Quando gli italiani emigrarono in Uruguay
La maggior parte dei connazionali era composta da piemontesi, liguri e campani
di Mario Bocchio
L’emigrazione italiana in Uruguay iniziò nel 1879 e terminò nel 1930. Il flusso migratorio non giunse a valicare le 90.000 unità. La maggior parte dei connazionali era composta da piemontesi, liguri e campani e il figlio di uno di questi primi emigranti, José Serrato diventò nel 1920 presidente della Repubblica.

Quasi tutti gli emigrati erano di sesso maschile. A poco a poco i primi arrivati incominciarono a far venire, con atti di richiamo, parenti e compaesani, creando così una catena migratoria.
Nella regione del Río de la Plata sin dal Diciannovesimo secolo si parlava di necessità di accrescere la popolazione e di favorire l’immigrazione dalle cosiddette terre di mezzo, quelle dell’Europa per lo più occidentale, come condizioni primarie indispensabili per modernizzare quest’area e inserirla nel mondo civile.
All’epoca il paese aveva solo quache grande città portuale , ma con un interno spopolato e dominato dal latifondo e rischiava di diventare una provincia dei due due grandi colossi più vicini: il Brasile e l’Argentina.
Montevideo , la capitale, aveva un porto molto grande per la condizione generale di essere naturale, installato in una baia, risultava essere di miglior difesa rispetto a Buenos Aires, che come vero porto cominciò a funzionare con installazioni appropriate più tardi. Inoltre, nella costa charrúa, lo sbarco era istantaneo mentre invece a Buenos Aires le barche rimanevano a varie miglia dal porto e i passeggeri dovevano prima essere trasportati a piccole scialuppe e poi portati fino alla costa mediante carri con alte ruote.

Il tutto era incentivante per i commerci e per gli approdi migratori. Fu così che dal tra il 1830 e il 1930 non meno di 52.000.000 italiani hanno lasciato il nostro paese per giungere in questa lontana terra. La città e la campagna uruguayana accoglieranno un tipo di immigrazione vicina a questa realtà socioeconomica: piccoli commercianti, agricoltori autentici e improvvisati, una maggioranza di braccianti, manovali e manodopera disoccupata, eccedenza umana dei centri urbani e rurali italiani ed europei in genere.

In pochi anni la crescita naturale e gli apporti migratori modificheranno non poco l’Uruguay e la sua economia.

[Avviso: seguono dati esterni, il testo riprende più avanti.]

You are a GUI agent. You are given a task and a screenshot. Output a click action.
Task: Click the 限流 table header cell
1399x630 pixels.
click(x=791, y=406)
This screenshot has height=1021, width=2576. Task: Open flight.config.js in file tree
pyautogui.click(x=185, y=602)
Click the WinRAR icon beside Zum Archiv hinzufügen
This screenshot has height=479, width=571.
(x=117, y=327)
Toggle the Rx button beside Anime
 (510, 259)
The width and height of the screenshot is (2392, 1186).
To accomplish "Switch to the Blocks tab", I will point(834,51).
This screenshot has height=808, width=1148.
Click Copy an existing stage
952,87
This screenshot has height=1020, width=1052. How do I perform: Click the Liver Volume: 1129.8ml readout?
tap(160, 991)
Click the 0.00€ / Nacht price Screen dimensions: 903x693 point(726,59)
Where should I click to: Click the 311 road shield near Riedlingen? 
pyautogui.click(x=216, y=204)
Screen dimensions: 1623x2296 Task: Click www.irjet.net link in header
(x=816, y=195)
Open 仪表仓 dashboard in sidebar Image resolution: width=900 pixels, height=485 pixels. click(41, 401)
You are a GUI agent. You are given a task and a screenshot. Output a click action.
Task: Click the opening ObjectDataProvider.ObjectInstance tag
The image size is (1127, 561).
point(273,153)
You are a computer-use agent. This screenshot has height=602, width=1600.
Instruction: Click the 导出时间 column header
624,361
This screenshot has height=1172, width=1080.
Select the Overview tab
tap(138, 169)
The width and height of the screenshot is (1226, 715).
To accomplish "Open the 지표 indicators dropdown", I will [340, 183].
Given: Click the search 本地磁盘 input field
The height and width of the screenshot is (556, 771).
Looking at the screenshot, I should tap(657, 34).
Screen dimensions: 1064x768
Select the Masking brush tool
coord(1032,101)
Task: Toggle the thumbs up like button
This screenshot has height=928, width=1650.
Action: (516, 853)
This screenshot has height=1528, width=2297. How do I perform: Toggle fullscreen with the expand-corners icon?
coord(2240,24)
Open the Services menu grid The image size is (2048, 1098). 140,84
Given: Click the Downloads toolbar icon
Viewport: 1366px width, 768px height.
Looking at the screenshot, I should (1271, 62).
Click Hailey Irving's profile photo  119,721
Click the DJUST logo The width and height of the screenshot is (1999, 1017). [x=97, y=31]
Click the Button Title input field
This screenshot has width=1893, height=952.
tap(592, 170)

La grande maggioranza dell’immigrazione venne a costituire quelle migliaia di piccoli proprietari o fittavoli di terreni o i numerosi titolari del piccolo commercio e dell’industria di tipo artigianale, di carattere spesso familiare. Pochi poterono arricchirsi tanto attraverso il commercio o l’industria da acquistare terre in quantità tali da rientrare tra i grandi proprietari (e tentare così l’accesso alla classe sociale che dirigeva le sorti del paese).


Gli Italiani che parteciparono anche alla lotta per l’indipendenza del paese dal colonialismo spagnolo (tra cui Giuseppe Garibaldi), cominciarono a commercializzare i prodotti italiani come sale, vino, olio, in altre parole la nostra fu una colonia differente dal punto di vista economico e professionale avente come punto di forza una flotta in mano ai liguri che facilitava il commercio e la migrazione. Gli italiani a quell’epoca rimettevano in patria annualmente circa 5 milioni di lire . Poi man mano il flusso italiano andò scemando per la grande attrazione che esercitavano paesi come l’Argentina e il Brasile, paesi più grandi del minuscolo stato uruguagio e quindi con più prospettive.

Dopo la Prima guerra mondiale, il flusso migratorio ebbe un risveglio, ma si trattoò soprattutto di emigrazione di antifascisti prima e fascisti poi. La presenza italiana, lasciò la sua influenza anche nella cucina uruguagia. Essa contempla i tallarines (tagliatelle), ravioles (ravioli), canelones (cannelloni), il pesto, e la fainà (un piatto simile alla farinata ligure, pietanza fatta con faerina di ceci).

Immigrati con preferenza per le città (con un conseguente rapido processo di urbanizzazione) che portava anche fenomeni complessi di trasformazioni demografiche, economiche e sociali, come l’avvento delle classi medie. Gli italiani dettero vita ad una fase piena di vita, di impulsi, di progetti e di speranze, una fase piena di realizzazioni
Possiamo ora affermare che la popolazione uruguaiana ha radici principalmente italiane e spagnole, secondo le origini dei primi emigrati giunti nel paese ma anche delle diverse ondate migratorie del secolo scorso. Per dare un’ idea di questo, basti pensare che tra i 99 deputati e 30 senatori, ben il 20% ha il cognome paterno d’origine italiana.